Bruxelles Selon les professionnels du secteur, les cyclistes et usagers faibles ne sont pas assez sensibilisés à la problématique de l’angle mort.

On a jamais enregistré autant d’accidents impliquant un poids lourd en région bruxelloise que lors du premier trimestre 2018 !

En effet, la capitale connaît une augmentation considérable du nombre d’accidents corporels impliquant les poids lourds puisqu’on enregistrait dix-sept cas sur les trois premiers mois de 2017, contre vingt-huit sur la même période de cette année, soit une hausse de 64,7 %. Des statistiques communiquées par Vias (ex-institut belge de la sécurité routière), à l’occasion de la présentation baromètre de sécurité routière. Par poids lourds, on évoque ici tout véhicule à moteur destiné au transport de marchandises d’une masse maximale autorisée dépassant 3,5 t ou tracteur avec ou sans semi-remorque.

LE point d’attention qu’il convient encore de renforcer est la problématique de l’angle mort. "Il s’agit d’un véritable fléau qui peut provoquer de nombreux accidents entre des camions et des usagers faibles, dont les cyclistes, qui sont de plus en plus nombreux dans les rues de la capitale", explique Michael Reul, directeur de l’UPTR (Union professionnelle du transport et de la logistique).

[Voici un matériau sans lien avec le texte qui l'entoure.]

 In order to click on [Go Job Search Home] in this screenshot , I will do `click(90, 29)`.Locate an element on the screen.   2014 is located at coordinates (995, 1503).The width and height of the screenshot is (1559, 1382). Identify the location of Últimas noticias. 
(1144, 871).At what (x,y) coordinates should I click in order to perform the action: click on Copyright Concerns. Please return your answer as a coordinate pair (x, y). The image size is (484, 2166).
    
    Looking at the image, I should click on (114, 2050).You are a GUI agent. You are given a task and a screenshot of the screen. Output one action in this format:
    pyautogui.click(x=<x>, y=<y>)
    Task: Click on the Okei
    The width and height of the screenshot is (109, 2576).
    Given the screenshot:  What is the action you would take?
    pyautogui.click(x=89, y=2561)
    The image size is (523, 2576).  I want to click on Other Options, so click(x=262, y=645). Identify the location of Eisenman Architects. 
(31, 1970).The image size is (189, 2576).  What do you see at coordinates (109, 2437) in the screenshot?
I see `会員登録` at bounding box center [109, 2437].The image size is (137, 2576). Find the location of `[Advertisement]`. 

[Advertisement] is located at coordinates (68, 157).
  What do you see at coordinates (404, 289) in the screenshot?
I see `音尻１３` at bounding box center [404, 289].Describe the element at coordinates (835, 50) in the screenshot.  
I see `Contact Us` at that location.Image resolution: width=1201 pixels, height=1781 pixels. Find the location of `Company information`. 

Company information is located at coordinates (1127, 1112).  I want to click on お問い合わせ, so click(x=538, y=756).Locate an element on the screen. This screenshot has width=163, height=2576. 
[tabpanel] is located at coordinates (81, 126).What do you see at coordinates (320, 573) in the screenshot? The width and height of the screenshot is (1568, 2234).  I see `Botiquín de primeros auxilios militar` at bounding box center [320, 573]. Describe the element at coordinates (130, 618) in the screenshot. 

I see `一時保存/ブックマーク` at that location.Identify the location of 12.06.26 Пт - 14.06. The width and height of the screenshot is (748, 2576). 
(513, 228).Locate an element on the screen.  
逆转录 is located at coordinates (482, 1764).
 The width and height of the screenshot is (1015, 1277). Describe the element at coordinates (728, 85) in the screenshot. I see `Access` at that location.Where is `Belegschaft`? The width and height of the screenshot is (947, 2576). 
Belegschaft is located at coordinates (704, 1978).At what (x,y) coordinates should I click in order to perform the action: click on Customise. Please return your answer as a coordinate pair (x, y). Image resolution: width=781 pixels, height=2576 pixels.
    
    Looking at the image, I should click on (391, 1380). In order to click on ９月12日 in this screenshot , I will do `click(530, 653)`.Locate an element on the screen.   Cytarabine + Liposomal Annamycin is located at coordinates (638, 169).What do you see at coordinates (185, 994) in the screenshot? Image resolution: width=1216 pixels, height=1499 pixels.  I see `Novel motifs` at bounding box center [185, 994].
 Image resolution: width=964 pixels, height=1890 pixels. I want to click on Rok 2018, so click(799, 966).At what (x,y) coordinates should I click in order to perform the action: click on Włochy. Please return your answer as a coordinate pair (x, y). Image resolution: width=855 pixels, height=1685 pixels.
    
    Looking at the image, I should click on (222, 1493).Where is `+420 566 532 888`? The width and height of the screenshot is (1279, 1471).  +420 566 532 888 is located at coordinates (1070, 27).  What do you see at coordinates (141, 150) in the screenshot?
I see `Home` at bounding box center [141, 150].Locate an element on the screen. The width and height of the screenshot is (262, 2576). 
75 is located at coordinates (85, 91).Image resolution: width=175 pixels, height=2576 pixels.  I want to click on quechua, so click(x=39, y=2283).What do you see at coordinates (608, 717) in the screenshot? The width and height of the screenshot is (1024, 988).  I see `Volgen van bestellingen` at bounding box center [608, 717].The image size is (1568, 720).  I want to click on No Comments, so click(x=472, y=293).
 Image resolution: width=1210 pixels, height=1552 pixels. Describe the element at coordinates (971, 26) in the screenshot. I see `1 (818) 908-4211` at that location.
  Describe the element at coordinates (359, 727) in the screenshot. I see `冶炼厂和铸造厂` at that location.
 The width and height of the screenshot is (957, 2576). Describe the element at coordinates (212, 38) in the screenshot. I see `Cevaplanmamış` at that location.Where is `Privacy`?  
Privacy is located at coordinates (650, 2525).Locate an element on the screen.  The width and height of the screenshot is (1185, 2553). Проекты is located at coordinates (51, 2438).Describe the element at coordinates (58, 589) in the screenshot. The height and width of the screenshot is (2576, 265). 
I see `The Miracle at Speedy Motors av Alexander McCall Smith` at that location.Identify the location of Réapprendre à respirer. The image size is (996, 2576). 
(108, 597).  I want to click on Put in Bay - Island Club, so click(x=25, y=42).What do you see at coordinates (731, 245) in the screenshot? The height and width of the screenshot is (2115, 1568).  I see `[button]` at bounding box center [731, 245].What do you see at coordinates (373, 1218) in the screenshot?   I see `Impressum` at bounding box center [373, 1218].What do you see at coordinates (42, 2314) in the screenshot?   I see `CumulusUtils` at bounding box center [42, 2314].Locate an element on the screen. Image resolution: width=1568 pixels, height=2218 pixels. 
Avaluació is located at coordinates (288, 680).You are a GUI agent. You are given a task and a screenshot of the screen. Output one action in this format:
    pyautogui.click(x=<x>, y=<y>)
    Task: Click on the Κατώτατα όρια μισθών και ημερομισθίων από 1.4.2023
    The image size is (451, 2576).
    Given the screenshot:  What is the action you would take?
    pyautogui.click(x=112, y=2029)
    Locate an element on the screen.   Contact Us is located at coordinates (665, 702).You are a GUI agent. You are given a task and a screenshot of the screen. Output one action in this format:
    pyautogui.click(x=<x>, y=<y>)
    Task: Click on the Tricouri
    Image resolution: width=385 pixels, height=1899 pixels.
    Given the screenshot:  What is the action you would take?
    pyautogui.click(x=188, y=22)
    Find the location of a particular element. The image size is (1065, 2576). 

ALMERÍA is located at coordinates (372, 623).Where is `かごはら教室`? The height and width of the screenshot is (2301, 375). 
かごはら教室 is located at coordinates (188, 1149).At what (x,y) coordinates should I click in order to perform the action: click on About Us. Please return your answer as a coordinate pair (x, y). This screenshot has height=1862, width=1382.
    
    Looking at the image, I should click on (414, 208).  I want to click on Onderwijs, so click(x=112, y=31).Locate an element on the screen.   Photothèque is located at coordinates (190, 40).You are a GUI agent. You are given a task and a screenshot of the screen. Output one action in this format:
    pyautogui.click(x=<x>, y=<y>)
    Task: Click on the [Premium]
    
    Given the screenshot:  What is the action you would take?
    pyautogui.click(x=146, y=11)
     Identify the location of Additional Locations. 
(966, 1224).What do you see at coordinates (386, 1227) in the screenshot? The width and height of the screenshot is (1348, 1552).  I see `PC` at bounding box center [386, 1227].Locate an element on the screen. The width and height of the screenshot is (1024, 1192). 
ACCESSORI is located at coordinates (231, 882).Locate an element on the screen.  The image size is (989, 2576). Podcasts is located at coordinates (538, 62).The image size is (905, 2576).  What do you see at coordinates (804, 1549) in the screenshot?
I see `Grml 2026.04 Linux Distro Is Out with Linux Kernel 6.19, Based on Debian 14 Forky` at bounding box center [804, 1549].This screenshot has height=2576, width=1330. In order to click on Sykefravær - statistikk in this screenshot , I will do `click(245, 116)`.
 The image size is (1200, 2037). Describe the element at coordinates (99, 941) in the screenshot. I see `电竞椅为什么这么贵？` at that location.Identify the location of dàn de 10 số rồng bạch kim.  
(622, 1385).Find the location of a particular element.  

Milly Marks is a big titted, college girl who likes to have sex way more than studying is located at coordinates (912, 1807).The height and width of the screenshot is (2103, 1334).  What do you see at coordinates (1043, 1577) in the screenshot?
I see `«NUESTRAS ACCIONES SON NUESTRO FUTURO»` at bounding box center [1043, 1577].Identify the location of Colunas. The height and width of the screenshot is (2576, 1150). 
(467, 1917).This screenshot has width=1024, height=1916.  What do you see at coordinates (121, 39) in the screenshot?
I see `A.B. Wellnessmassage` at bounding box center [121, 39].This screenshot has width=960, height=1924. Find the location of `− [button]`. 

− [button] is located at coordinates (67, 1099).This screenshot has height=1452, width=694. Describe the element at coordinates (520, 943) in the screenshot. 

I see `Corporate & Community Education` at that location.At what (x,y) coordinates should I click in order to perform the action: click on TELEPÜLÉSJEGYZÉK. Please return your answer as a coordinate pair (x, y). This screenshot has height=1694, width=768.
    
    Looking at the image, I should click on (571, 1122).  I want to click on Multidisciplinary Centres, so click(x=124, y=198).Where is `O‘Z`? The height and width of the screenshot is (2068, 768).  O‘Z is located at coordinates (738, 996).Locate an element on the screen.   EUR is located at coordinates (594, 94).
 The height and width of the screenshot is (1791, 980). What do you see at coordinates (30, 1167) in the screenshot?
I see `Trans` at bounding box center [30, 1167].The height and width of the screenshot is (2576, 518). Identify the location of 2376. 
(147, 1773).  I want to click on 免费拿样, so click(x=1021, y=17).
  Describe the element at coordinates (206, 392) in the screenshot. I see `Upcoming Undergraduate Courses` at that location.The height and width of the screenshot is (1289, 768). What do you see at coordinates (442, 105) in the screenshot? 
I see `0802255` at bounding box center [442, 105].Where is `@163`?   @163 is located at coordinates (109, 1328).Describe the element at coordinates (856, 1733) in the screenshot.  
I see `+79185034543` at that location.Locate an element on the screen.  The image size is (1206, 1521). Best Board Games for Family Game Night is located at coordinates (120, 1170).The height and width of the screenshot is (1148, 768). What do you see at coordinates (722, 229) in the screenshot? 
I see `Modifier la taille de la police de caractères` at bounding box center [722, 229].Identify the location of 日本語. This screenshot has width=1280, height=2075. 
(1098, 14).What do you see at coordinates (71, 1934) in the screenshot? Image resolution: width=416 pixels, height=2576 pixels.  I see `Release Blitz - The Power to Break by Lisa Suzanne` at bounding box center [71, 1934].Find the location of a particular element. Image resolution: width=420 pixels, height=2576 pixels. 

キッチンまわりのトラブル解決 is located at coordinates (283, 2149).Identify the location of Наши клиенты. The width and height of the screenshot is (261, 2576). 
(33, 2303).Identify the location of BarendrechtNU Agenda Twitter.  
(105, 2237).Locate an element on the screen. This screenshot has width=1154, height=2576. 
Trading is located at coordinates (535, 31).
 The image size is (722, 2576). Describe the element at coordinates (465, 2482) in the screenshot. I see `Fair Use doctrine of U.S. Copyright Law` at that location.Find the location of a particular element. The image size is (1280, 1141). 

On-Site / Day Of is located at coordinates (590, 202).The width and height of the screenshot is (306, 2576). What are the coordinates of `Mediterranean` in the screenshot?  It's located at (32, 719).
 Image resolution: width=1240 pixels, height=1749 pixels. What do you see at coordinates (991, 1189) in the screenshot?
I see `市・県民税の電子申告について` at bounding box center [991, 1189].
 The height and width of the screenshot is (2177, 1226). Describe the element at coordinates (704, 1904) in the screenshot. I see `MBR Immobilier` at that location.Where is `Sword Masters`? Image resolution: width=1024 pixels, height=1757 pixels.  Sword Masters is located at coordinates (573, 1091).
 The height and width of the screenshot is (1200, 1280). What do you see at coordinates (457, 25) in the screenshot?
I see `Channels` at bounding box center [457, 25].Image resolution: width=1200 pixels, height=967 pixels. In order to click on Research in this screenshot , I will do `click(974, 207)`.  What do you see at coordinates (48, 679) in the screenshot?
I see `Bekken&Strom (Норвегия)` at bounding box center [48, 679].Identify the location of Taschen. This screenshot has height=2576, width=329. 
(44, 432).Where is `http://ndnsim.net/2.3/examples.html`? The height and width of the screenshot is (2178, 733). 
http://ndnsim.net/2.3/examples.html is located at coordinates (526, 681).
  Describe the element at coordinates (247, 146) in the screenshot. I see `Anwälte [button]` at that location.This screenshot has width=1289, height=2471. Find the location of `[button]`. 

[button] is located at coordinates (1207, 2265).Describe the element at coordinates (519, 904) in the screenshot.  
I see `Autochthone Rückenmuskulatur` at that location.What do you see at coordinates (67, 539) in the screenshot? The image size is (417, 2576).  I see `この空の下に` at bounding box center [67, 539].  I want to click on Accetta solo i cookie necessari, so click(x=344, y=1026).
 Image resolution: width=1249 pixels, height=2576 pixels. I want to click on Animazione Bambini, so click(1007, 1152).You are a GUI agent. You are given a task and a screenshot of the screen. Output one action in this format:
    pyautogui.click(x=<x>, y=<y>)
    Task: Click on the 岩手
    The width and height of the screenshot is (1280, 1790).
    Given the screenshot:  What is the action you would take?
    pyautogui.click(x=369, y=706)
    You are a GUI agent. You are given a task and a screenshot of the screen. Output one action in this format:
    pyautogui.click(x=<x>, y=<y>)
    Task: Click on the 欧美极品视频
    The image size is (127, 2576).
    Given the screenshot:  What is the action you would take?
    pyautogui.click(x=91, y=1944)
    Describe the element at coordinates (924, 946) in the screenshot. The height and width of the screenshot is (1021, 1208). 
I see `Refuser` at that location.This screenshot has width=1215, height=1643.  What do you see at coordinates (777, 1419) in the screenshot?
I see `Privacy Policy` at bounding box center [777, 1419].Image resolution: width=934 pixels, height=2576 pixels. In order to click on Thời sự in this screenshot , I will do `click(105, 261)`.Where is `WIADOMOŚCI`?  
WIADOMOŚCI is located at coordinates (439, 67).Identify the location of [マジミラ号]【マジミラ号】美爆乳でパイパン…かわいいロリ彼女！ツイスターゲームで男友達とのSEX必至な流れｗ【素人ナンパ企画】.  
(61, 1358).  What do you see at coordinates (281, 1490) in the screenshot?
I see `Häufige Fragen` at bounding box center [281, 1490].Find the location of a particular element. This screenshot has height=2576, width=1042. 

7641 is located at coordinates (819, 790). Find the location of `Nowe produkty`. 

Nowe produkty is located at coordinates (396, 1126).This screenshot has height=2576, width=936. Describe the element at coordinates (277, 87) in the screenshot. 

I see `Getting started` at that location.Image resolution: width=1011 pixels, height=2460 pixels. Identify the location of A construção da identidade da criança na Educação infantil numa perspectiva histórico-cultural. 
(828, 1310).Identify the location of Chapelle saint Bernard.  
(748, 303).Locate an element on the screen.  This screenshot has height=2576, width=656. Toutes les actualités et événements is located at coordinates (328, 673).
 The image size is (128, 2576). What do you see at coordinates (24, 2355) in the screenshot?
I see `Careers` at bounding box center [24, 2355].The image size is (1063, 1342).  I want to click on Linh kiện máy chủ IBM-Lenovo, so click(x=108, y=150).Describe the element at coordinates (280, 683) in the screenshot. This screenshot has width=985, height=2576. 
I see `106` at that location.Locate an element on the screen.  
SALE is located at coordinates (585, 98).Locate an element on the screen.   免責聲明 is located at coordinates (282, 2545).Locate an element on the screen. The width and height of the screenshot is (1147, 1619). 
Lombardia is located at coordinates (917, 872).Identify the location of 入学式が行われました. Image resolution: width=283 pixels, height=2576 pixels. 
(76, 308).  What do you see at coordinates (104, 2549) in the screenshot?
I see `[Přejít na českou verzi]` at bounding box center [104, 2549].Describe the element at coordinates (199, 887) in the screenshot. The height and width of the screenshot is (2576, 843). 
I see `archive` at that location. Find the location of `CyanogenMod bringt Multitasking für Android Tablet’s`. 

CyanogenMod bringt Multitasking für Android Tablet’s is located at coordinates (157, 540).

"Nous avons déjà émis une série de propositions visant à entamer une campagne d’affichage aux stations de vélos partagés ou sur les camions de Bruxelles Propreté et des services communaux. Cela permettrait de sensibiliser les cyclistes et piétons à ce danger de tous les instants. Il n’y a pas de culture de l’angle mort à Bruxelles comme on peut la retrouver en Flandre", poursuit Michel Reul, qui tient toutefois à nuancer le constat selon lequel le nombre d’accidents impliquant des poids lourds est en hausse, puisqu’on enregistre une diminution annuelle au fil des ans dans la capitale.

Michel Reul est d’ailleurs à l’initiative de la première aire de réglage des rétroviseurs en région bruxelloise, inaugurée en juin 2015 par la secrétaire d’État en charge de la Sécurité routière Bianca Debaets (CD&V). "Il est important que les chauffeurs de camions, à partir de leur cabine située en hauteur, puissent bénéficier d’un champ de vision le plus large possible. Grâce à l’aire de réglage des rétroviseurs, les ajustements adéquats peuvent se faire de façon très précise. À côté d’une conduite défensive, que l’on préconise, des rétroviseurs bien réglés constituent le meilleur moyen d’éviter des accidents liés à l’angle mort", avait-elle commenté à l’époque.